Tips provide very few tips
May 18, 2021

–Three-month May Eurodollar contract had its final settlement yesterday at 99.8504, the highest final settle ever for a eurodollar contract with libor at a record low 0.14963. Interest rate futures were quiet, with the ten year yield closing unchanged at 1.637. There was continued buying of 2EN 9900p for 6.0 as open interest rose another 12k to 110k. (settled 5.75 vs 9916).

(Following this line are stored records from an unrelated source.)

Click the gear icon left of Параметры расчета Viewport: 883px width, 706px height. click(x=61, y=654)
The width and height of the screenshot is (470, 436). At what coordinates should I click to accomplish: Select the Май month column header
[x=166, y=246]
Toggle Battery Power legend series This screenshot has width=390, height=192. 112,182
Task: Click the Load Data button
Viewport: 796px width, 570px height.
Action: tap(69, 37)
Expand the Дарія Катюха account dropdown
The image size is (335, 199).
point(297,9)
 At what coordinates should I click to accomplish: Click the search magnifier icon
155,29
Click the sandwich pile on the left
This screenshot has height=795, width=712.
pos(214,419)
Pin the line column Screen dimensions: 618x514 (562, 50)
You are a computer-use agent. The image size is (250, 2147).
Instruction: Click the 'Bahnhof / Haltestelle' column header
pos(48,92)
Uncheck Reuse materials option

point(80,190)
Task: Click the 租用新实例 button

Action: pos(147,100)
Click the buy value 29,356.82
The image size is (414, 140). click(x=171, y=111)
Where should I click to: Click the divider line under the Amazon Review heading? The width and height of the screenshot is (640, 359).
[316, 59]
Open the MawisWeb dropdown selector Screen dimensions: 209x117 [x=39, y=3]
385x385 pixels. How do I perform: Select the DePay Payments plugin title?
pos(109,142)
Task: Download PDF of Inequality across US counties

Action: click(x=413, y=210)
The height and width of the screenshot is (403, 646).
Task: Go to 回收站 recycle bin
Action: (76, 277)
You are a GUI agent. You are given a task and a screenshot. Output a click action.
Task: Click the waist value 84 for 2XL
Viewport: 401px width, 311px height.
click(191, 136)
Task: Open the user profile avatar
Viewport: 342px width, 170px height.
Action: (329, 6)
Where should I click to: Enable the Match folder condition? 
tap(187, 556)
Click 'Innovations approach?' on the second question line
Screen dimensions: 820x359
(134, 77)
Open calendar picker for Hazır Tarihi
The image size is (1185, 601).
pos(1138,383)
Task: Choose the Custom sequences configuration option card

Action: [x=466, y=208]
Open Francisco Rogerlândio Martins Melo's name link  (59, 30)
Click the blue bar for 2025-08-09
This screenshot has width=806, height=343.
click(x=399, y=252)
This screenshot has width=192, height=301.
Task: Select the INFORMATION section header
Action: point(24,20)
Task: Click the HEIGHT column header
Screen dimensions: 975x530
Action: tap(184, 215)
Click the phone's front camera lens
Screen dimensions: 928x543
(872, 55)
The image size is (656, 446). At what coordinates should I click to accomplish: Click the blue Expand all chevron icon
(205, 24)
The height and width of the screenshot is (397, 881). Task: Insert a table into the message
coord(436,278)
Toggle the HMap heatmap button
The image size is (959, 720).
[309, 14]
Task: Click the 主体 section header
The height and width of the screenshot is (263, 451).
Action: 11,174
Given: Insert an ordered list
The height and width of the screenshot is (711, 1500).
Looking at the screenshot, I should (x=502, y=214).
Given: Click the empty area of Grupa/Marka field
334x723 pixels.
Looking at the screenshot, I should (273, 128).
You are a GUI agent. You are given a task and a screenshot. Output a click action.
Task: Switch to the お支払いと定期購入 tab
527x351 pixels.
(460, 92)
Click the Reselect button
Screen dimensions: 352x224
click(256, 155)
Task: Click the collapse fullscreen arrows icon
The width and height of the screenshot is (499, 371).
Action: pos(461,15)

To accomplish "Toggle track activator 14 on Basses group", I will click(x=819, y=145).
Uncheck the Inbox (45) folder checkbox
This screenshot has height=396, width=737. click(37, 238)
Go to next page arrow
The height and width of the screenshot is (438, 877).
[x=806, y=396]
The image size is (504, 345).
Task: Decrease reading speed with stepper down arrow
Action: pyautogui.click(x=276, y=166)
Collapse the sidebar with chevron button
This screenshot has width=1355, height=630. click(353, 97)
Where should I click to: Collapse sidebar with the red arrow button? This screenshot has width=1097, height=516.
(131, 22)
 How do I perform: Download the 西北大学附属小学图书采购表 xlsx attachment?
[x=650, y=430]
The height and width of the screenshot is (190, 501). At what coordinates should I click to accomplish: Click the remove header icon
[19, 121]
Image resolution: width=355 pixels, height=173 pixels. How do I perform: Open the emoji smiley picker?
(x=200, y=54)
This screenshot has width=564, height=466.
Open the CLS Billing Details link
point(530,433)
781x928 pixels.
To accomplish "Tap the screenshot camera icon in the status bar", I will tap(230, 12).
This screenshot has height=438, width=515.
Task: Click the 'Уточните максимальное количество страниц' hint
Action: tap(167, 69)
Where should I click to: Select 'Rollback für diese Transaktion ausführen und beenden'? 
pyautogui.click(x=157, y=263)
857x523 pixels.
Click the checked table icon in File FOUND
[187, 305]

–I didn’t read Clarida’s comments from yesterday in full, but here are some bullet points from Bloomberg:
*CLARIDA: USD’S GLOBAL ROLE SECURE IF POLICIES RUN RESPONSIBLY
*CLARIDA: WILL GIVE ADVANCE WARNING BEFORE TAPERING BOND BUYING
*CLARIDA: UPWARD PRESSURE ON INFLATION IS LIKELY TRANSITORY
–Just a couple of comments, when the Fed talks about the dollar’s reserve currency status, you know it’s a problem. Dollar policy is the purview of the treasury. In the old days, the Treasury Sec’y would get up and say, “A strong and stable dollar is in the interest of the US.” Those days are gone. On the inflation topic, I think it might be Clarida who noted that the ten-year inflation breakeven is below that of the five-year, which lends support to the idea of “transitory-ness”. I have added a chart with both measures (5yr in white, 10 year in amber). It almost sounds like a sophisticated argument, looking at arcane financial data to divine the true state of affairs. But actually, it’s stupid. Um…look at the direction of the lines. Note also that the ten year is above 250 bps. Finally, even though everyone including me watches breakevens, they’re not very good at predicting inflation or lack thereof. Might as well rest your inflation argument on the forward price of gold. “The spread between June’21 and June’22 gold is only $10.90, with the deferred contract only about 1/2 percent higher. Therefore, there’s no inflation.” Feel better now? If the dollar crumbles, then the tips thesis goes out the window.